Glenn: It’s so true. In my 28 years of selling real estate, I’ve really noticed that it starts at the 30 days before closing. There’s some stress. And then you get to 20, and it’s increasing, 15, increasing, and the last 10 days before closing are just the most stressful time for our clients, or for you, as the buyer, about to move into this big home. And I often find it’s really interesting that agents will hand the client a checklist or email them a checklist, and say, “Oh, by the way, here’s your moving checklist. Just go through it.” I think maybe that was okay 10 or 15 or 20 years ago, but everyone is so busy, so preoccupied. As you said, you’ve got young kids. You and your wife are working. It’s just the most stressful time. And I really believe that how an agent shows up with that customer over the last 10 days of closing is the difference between that customer having an “okay” experience, and that customer becoming a raving fan of your business. I know what we used to do would be to call our clients every day for the last 10 days with just one simple question: “How can I help you?” And sometimes, it was like, “Oh my God. Can you do this?” And other times, it was, “No, I think we’re okay,” but I think the whole idea is just to keep that whole level of fear down so they’re not in panic. Keep it down and calm it, almost. Or as my daughter says, “Dad, calm your farm.” I still don’t know what that means, but it means something. And that’s what I love with what you’ve done – how you’ve just found that one big problem in the marketplace and decided to solve it in such a great way. I’m sure you’ll tell me more about it, but for agents who are listening right now: don’t forget these pieces. The whole part about creating a niche market is, first of all, go and find a problem that someone has that no one else recognizes. Go and see how deep that market is, which is exactly what you did. Then create a technology or some unique process to get those people into your web – but more importantly, create the unique experience so that they just start sending all of their friends and family members to your amazing experience.

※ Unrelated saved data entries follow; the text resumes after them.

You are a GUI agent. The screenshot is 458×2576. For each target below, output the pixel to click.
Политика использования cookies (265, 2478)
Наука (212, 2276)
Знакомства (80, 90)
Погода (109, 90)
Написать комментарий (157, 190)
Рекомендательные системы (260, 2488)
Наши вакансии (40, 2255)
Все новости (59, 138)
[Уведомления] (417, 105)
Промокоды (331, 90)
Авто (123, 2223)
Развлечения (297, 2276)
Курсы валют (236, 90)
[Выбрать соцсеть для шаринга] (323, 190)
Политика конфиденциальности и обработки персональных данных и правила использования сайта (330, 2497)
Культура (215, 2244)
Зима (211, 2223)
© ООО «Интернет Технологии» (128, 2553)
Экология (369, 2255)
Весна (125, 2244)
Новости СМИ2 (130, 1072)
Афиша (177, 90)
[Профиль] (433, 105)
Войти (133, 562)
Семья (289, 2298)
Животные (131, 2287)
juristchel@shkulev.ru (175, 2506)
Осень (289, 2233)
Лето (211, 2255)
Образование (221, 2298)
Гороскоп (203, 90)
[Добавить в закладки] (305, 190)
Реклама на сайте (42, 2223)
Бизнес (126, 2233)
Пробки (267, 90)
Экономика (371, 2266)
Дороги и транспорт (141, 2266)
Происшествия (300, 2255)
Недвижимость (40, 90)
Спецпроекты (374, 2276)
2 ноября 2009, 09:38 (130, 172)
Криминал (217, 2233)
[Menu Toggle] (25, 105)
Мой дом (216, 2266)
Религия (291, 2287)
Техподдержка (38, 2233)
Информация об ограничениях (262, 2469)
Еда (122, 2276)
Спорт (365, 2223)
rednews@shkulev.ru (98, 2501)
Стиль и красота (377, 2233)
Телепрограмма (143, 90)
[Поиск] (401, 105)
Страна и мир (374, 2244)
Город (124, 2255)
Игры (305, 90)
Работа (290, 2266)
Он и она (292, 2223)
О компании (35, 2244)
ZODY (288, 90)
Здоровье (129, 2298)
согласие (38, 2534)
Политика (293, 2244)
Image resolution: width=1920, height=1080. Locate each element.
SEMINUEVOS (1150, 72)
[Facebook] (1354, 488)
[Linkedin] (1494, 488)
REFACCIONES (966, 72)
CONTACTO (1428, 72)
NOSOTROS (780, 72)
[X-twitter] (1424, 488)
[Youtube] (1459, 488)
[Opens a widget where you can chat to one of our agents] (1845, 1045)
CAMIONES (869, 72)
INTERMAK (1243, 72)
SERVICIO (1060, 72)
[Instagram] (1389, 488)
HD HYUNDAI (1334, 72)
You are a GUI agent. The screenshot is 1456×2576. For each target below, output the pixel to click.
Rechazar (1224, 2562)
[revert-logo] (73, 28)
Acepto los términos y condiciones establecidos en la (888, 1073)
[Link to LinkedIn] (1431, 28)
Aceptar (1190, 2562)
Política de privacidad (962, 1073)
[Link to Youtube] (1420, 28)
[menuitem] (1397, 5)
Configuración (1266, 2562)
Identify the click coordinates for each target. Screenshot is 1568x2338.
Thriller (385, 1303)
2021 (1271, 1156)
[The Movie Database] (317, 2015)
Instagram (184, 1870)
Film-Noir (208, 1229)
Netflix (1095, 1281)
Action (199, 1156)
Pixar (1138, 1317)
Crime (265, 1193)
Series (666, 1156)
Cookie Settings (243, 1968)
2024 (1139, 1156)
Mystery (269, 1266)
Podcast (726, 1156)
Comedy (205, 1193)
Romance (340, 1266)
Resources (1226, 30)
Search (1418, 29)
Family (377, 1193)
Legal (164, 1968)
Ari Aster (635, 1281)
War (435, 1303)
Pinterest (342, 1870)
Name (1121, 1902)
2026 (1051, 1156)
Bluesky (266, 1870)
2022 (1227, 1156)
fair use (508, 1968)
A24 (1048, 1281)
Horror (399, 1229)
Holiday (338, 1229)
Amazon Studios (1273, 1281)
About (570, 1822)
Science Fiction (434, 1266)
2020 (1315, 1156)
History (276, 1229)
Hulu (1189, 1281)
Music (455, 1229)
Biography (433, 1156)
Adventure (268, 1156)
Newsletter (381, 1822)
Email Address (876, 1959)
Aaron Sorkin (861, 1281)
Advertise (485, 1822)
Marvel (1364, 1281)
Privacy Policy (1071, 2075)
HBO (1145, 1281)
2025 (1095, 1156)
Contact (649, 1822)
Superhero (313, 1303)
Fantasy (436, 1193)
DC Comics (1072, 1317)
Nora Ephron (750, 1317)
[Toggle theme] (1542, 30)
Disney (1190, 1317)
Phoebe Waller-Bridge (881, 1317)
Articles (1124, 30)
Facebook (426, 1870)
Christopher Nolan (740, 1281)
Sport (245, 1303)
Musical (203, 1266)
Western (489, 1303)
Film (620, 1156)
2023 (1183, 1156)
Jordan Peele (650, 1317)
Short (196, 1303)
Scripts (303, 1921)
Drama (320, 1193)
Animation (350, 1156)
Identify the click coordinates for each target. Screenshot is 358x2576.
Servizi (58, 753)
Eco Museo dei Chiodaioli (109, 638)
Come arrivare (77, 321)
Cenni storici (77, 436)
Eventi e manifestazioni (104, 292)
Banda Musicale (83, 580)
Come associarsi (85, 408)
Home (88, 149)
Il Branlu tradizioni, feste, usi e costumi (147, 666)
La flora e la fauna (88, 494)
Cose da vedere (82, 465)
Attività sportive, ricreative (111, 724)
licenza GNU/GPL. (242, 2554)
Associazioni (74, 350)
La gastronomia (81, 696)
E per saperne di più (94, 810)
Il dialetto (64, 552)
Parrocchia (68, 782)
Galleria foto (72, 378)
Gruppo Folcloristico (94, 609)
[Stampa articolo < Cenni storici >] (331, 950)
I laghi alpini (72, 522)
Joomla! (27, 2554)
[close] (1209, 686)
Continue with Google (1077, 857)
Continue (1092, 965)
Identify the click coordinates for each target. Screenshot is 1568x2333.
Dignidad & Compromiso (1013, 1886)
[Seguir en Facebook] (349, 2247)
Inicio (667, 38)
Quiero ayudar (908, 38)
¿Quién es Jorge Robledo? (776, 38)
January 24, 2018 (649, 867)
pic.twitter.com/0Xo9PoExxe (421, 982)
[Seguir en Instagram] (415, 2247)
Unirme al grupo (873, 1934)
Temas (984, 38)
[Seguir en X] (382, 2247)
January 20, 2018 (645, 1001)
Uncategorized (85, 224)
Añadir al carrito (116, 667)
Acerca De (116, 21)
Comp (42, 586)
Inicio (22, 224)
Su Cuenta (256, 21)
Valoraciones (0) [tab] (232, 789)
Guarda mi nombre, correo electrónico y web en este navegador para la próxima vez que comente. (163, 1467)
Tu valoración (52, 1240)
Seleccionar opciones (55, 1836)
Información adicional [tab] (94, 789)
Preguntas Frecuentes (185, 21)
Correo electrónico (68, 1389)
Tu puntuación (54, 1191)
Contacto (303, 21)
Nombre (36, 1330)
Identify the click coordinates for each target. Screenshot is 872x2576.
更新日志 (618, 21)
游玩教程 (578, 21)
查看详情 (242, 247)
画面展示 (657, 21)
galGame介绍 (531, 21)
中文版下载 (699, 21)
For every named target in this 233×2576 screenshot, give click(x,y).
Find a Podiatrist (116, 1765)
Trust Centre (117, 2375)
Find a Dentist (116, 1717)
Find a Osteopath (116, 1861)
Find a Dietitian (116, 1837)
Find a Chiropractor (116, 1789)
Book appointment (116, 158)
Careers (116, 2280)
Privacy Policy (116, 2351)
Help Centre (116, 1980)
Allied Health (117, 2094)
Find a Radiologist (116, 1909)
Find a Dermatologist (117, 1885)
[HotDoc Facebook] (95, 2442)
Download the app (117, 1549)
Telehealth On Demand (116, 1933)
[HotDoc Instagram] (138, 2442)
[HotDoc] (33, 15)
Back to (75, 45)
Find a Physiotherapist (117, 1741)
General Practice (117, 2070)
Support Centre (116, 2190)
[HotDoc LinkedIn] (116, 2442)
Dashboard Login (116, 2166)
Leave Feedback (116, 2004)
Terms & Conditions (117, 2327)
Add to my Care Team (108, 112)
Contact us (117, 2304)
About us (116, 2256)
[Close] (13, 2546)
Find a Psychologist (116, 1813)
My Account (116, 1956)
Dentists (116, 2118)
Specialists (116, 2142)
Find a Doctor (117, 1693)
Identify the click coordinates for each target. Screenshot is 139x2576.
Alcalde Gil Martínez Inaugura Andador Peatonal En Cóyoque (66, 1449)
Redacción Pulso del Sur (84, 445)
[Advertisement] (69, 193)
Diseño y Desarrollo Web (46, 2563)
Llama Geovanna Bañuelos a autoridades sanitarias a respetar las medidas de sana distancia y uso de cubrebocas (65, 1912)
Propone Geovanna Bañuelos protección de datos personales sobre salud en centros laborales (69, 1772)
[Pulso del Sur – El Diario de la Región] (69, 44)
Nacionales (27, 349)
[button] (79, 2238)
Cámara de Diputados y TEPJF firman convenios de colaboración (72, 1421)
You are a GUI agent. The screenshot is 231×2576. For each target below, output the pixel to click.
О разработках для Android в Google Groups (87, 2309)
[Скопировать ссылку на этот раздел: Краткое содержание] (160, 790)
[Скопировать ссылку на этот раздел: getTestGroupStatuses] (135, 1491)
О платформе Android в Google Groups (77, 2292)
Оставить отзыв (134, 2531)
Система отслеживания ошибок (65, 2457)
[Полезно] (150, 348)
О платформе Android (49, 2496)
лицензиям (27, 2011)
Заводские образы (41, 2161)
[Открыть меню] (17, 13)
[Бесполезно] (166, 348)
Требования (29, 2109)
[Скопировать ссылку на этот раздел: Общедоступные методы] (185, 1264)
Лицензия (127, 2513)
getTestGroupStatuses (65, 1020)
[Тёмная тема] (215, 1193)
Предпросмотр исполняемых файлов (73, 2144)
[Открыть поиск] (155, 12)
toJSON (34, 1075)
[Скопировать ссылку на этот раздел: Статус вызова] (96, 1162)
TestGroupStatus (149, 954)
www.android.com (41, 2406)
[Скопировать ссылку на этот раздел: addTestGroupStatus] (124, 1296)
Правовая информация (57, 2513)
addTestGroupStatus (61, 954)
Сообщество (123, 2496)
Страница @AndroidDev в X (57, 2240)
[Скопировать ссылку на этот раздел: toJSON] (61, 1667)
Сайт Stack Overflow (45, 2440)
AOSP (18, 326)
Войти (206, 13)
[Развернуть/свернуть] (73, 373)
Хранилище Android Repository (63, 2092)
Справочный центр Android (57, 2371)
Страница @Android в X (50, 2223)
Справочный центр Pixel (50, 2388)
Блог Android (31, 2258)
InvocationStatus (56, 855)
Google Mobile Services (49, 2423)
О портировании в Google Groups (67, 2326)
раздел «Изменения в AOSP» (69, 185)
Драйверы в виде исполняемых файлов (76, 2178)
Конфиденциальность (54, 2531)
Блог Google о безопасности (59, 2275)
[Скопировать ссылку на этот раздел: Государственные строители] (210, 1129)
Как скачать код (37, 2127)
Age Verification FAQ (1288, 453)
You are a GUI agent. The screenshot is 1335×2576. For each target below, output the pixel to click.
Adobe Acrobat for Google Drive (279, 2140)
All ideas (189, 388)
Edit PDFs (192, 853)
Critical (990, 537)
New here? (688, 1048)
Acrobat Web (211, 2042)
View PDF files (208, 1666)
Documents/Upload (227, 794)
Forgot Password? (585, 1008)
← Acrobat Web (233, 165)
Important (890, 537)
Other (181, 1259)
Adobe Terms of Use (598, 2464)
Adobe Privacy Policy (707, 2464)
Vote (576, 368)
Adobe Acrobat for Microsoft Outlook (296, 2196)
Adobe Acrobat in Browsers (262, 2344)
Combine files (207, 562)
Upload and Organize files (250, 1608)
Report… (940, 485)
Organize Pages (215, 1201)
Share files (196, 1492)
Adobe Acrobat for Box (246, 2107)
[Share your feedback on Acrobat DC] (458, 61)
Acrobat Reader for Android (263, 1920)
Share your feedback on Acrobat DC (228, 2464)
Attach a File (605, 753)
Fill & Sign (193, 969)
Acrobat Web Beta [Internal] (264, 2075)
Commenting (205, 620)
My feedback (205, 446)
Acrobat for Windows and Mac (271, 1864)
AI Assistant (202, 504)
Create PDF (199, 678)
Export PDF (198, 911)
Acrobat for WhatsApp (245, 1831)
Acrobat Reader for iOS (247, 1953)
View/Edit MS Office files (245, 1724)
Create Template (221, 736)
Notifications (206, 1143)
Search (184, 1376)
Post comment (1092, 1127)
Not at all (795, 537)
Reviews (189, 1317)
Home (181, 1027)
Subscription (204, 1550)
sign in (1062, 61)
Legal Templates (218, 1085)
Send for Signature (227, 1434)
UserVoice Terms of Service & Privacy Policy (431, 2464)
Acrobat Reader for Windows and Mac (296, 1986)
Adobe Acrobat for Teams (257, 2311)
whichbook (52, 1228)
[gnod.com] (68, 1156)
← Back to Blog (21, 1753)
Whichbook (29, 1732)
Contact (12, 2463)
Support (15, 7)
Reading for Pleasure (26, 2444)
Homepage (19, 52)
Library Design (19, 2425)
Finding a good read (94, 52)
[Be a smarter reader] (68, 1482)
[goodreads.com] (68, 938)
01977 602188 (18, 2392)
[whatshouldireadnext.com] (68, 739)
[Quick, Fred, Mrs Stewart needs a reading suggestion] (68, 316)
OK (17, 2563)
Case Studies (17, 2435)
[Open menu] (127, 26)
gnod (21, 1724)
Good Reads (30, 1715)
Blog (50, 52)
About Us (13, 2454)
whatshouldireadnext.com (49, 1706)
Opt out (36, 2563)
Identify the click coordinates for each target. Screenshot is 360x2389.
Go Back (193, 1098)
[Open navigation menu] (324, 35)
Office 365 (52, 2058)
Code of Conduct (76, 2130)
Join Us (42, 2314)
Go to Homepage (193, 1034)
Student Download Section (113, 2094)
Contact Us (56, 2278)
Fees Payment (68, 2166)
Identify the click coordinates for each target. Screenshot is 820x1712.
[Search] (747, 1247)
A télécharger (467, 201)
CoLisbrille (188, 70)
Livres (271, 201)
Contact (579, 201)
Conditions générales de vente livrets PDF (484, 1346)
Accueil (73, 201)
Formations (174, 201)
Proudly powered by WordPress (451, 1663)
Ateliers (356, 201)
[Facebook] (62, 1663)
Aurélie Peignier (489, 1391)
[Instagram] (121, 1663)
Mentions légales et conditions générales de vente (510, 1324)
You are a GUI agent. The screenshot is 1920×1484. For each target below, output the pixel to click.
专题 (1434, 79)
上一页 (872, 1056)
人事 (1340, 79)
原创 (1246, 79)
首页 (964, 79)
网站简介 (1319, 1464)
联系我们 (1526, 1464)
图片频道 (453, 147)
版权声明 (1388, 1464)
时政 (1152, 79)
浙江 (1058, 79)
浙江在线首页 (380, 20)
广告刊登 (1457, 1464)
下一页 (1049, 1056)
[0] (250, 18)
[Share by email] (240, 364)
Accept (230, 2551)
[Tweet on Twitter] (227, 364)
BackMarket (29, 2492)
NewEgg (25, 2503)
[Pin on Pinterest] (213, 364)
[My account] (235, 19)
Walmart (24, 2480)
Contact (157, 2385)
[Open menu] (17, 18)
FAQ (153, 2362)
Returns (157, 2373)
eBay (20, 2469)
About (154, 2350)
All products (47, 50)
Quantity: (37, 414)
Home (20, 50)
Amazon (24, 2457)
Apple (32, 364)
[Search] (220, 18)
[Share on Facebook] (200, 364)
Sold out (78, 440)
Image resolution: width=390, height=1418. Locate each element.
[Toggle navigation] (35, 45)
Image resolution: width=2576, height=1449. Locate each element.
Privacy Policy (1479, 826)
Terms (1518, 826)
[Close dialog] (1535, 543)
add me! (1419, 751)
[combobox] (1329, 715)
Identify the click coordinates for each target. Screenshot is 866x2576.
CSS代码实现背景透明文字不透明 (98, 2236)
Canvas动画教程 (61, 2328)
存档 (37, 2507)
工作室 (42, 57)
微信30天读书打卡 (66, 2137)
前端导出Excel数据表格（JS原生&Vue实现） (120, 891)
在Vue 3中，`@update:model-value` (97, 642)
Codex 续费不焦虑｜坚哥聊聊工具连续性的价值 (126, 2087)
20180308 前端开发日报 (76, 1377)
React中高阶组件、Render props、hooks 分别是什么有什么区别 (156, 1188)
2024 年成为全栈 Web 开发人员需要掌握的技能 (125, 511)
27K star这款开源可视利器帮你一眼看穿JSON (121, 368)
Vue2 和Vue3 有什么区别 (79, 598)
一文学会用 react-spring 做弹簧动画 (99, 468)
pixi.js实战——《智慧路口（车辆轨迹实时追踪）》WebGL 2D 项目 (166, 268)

Reuven: Yeah. I would fully agree with that statement, Glenn. I come from a background of working with some of the largest brands in the world. We’re talking companies like Under Armour, Apple and Starbucks, and so on. Obviously those are household names, right? When you think about coffee, for example, people automatically associate with Starbucks. And you’ve got to think to yourself, “There are so many brands. Coffee is a commodity. Why is Starbucks this giant that’s really dominating and winning the game?” And not only are they winning the game, but if you think about Starbucks, it has something close to a million people Instagramming their latte every day, and sharing it with millions of others, which is, again, that word of mouth influence. And that influence only comes through serving a really great experience. When we say a really great experience, it’s not only, “Hey, we got the job done. We sold the home,” or “We served a cup of coffee” (whatever you may do in your niche) – it’s really that experience that goes over the top. And when you go over the top, if you’ve ever had a great experience with a brand or a person that you’ve told other friends and family about, you told them completely without incentives, right? “Hey, guess what? I went to this restaurant, and it was just absolutely phenomenal. You’ll never guess what they did.” It’s always those little things, Glenn, as you mentioned – that little check-in with the client on how things are going, showing up on their move day with some sort of food and drink. That creates that memorable experience and gets people talking, because we can’t help but reciprocate when somebody does something, especially at a time when we’re in need.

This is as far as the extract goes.